Document excerpt >>
►
This article applies for platforms accepting the exchange of Personal Data. To find out if this approach is available to you you can contact the team responsible for your account. If not, go to the first step of the offer submission, section "The data" to see the types of data available.
Personal data refers to data that includes an information related to an identified or identifiable natural person, such as:
- last name
- first name
- postal or e-mail address
- telephone number
- photo
- IP address
- license plate number
- etc.
Legal obligations
When collecting, processing, or transferring data containing personal information, people and entities responsible for the data are required to comply with applicable laws and regulations.
In order for a transaction concerning a file containing personal data to be lawful, both the acquirer and provider must comply with these laws and regulations.
At every step in the process, the platform informs the acquirer and provider regarding their rights and obligations related to processing data that contains personal information. The platform declines all responsibility in the event that either the acquirer or provider does not respect legal obligations.
What is individual personal data?
Individual personal data is data that is defined, by European Data Protection Directive No. 95/46 of 1995, as being sensitive, that is, data revealing racial or ethnic origin, political opinions, religious or philosophical beliefs, trade-union membership, data concerning health or sex life;
- biometric data, that is, data derived from computer processing that enables individuals to be identified by their physical, biological, or behavioral characteristics;
- genetic data;
- data concerning criminal offenses and convictions, or security measures.
◄
Information provided >>
►
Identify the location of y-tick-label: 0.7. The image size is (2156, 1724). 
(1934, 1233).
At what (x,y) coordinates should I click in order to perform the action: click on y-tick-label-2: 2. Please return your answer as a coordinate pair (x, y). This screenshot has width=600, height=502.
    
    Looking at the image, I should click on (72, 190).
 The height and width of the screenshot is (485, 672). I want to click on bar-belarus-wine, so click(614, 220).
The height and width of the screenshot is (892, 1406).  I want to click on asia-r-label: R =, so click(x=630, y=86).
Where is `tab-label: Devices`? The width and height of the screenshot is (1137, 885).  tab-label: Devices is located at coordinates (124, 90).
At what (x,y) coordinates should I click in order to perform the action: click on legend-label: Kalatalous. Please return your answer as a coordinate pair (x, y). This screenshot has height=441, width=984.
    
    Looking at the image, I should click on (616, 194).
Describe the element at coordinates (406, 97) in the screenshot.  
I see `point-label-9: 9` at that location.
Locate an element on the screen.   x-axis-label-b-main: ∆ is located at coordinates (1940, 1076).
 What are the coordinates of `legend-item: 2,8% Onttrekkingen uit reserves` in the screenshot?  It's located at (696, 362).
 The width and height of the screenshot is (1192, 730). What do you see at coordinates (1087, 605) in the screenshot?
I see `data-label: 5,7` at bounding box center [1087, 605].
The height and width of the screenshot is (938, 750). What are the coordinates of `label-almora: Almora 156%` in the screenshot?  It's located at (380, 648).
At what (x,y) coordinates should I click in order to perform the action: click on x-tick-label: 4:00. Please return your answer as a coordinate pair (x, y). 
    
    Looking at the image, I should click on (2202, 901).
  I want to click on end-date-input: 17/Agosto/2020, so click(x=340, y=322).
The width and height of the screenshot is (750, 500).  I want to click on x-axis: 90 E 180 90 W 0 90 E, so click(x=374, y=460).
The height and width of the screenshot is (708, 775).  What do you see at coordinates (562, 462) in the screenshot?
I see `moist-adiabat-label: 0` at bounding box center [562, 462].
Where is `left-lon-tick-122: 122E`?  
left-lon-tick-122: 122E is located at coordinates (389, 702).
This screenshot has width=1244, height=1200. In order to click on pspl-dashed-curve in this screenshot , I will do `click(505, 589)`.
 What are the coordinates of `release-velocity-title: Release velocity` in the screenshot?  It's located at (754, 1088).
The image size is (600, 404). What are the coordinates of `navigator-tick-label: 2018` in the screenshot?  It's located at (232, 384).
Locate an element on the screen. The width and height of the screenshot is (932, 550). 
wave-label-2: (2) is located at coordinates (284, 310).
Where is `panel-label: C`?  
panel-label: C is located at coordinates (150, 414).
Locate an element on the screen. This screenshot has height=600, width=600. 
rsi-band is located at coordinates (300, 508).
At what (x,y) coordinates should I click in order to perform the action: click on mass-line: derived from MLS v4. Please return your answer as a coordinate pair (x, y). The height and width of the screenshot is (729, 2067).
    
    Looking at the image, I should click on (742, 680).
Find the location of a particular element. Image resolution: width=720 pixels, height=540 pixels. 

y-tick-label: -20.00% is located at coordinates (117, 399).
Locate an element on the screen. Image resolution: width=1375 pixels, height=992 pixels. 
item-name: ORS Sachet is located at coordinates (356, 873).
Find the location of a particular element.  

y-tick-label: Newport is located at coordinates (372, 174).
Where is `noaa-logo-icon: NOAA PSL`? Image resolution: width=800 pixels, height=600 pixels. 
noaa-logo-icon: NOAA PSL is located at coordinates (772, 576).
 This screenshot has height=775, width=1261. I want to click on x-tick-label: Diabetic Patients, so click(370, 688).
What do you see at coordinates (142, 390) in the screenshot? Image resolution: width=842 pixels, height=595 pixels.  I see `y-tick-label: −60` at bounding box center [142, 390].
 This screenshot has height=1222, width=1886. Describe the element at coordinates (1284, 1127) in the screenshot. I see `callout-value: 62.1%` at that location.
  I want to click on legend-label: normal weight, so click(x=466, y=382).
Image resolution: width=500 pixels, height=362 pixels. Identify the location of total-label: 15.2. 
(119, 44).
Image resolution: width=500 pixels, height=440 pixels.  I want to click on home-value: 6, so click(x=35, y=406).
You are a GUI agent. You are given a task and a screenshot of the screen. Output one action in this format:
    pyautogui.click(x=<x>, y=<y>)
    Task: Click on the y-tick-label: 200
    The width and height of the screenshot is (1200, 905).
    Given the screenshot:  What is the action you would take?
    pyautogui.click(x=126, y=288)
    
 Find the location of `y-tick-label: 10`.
◄
To do >>
• 1. From the personal data article, extract the passage starting at "Personal data refers" and ending at "these laws and regulations.".
• 2. List every example of personal data that the personal data article gives in its bulleted list.
• 3. Carry on the personal data article from its final sentence.

Exercise responses >>
• 1.
Personal data refers to data that includes an information related to an identified or identifiable natural person, such as:
- last name
- first name
- postal or e-mail address
- telephone number
- photo
- IP address
- license plate number
- etc.
Legal obligations
When collecting, processing, or transferring data containing personal information, people and entities responsible for the data are required to comply with applicable laws and regulations.
In order for a transaction concerning a file containing personal data to be lawful, both the acquirer and provider must comply with these laws and regulations.

• 2.
- last name
- first name
- postal or e-mail address
- telephone number
- photo
- IP address
- license plate number

• 3.
Processing and transferring individual personal data
Transferring data of this type is not allowed on the platform.
In fact, it is forbidden to process this type of data within the European Union and in a number of other countries. There are exceptions, but processing individual personal data is generally subject to authorization from the data protection authorities in the country in which the person or entity responsible for processing the data resides (for example: the CNIL in France).
In addition, transferring individual personal data from a country in the European Union to another country that does not offer an adequate level of protection is also subject to authorization by the appropriate data protection authorities, as well as the notification or even prior consent of the people concerned.